La Corte Europea gli ha detto che non possono continuare a gestire il calcio in maniera monopolistica, praticamente da padri/padroni totalizzanti , e Ceferin ha fatto spallucce si è permesso di ironizzare con la spocchia del tirannuccio “spero che la Superlega inizi il prima possibile, una competizione con due squadre”. Ovvero Real Madrid e Barcellona, gli unici 2 club fondatori capaci di non abiurare il nuovo torneo e tenere duro fino al giorno del verdetto.
Quello che la nuova Juventus di Elkann ha preferito non fare, onde evitare di rischiare una squalifica pluriennale dalle competizioni europee, pur essendo anch’essa una co-fondatrice del progetto (con tutte le conseguenze disciplinari che questa decisione ha prodotto). Risale infatti allo scorso luglio la decisione della dirigenza di avviare la procedura di uscita dalla Superlega. Seppur specificando che, per poter formalizzare il recesso ufficiale dal torneo, serviva il consenso di Real, Barca e degli altri club coinvolti nel progetto. Consenso che, ad oggi, non risulta essere arrivato. Quindi, di fatto, la Juventus è ancora dentro.
In pratica, è stato dato uno zuccherino a Ceferin per ammorbidirlo ma al tempo stesso l’abiura definitiva non c’è stata. Nonostante il tentennamento di Elkann non sia stato particolarmente gradito da Florentino Perez e Joan Laporta, sostenuti al contrario nella loro battaglia dal cugino fin quando gli è stato consentito di restare in sella alla Juventus (perché quella della dimissioni volontarie è una barzelletta).
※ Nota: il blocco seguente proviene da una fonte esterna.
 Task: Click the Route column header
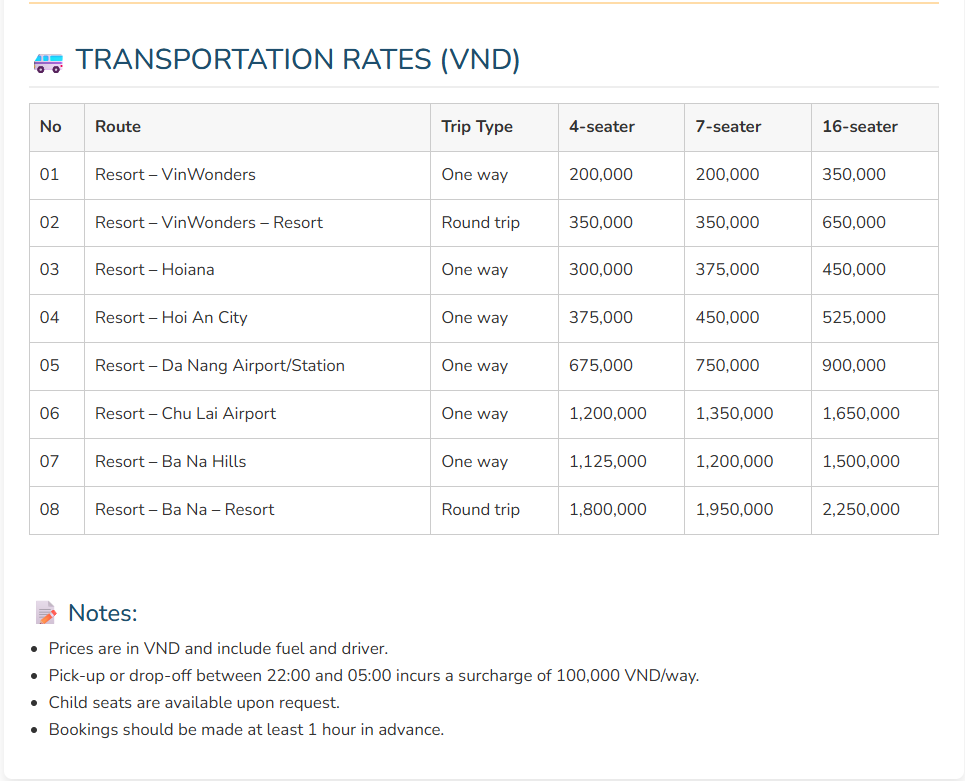point(118,127)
Ed infatti ad esultare sui propri profili social per la sentenza UE è stato Andrea Agnelli , e non John. La società bianconera si è limitata ad un diplomatico no-comment, onde evitare nuove collisioni pericolose con chi non si è affatto dato per vinto e assicura di tirare dritto per la propria strada, pronto alla controffensiva.
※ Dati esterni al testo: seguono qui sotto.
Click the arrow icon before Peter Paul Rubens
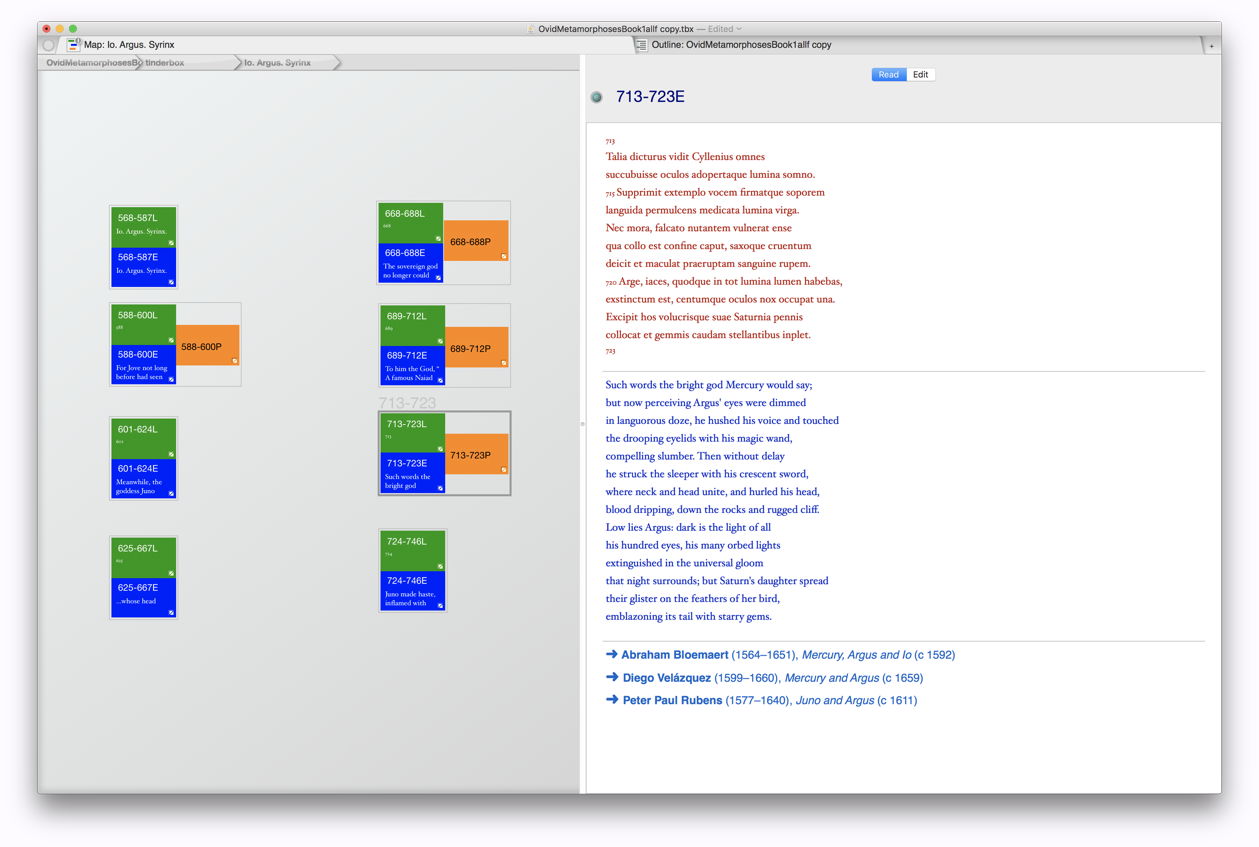The width and height of the screenshot is (1259, 847). tap(612, 700)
Anche se il primo round Ceferin & company lo hanno perso in modo netto e pesante, e la loro reazione acida e nervosa certifica che lo sberlone (inatteso) lo hanno accusato eccome. A Nyon come a Roma, dove pure la FIGC di Gravina – il quale il giorno prima della sentenza aveva nuovamente minacciato di escludere dal campionato chiunque avesse aderito alla Superlega – ha promesso di agire in tutte le sedi pur di difendere il “principio generale del merito sportivo” e “il rispetto dei calendari internazionali”. Come dire, le sentenze si rispettano solo se non vanno contro un sistema che regge da 70 anni e nessuno si era mai azzardato a mettere in discussione.
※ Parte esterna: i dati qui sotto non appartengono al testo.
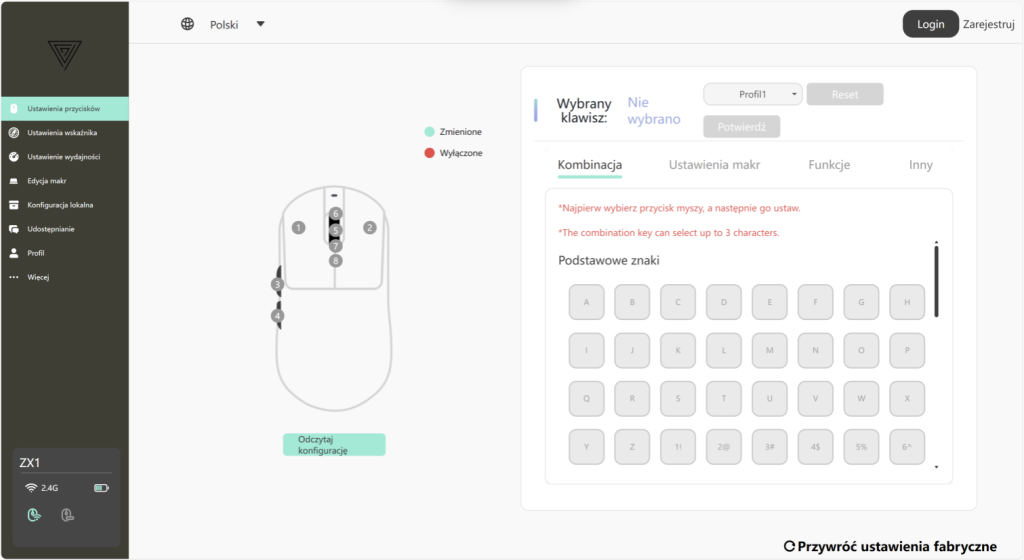Click Przywróć ustawienia fabryczne
Screen dimensions: 1024x560
pyautogui.click(x=890, y=545)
La tipica reazione di chi vede vacillare il proprio potere, e allora si aggrappa ai concetti che finge di tutelare: meritocrazia, lealtà, onestà, amore per il calcio. Parole utilizzate per abbindolare quei tifosi che credettero alla favola del “calcio del popolo” senza accorgersi ,che proprio giocando sulla loro ingenuità, il pallone stava per essere svenduto agli arabi, pur di garantire rendite miliardarie e posizioni di comando ai burocrati di Nyon e delle singole leghe e federazioni. Non a caso, tutte schierate a fianco della Uefa.
E la Juventus di Elkann, che fa? Da che parte sta?
I tifosi non sembrano avere dubbi: “Where the street have no name… #finoallafine” (cit. Andrea Agnelli).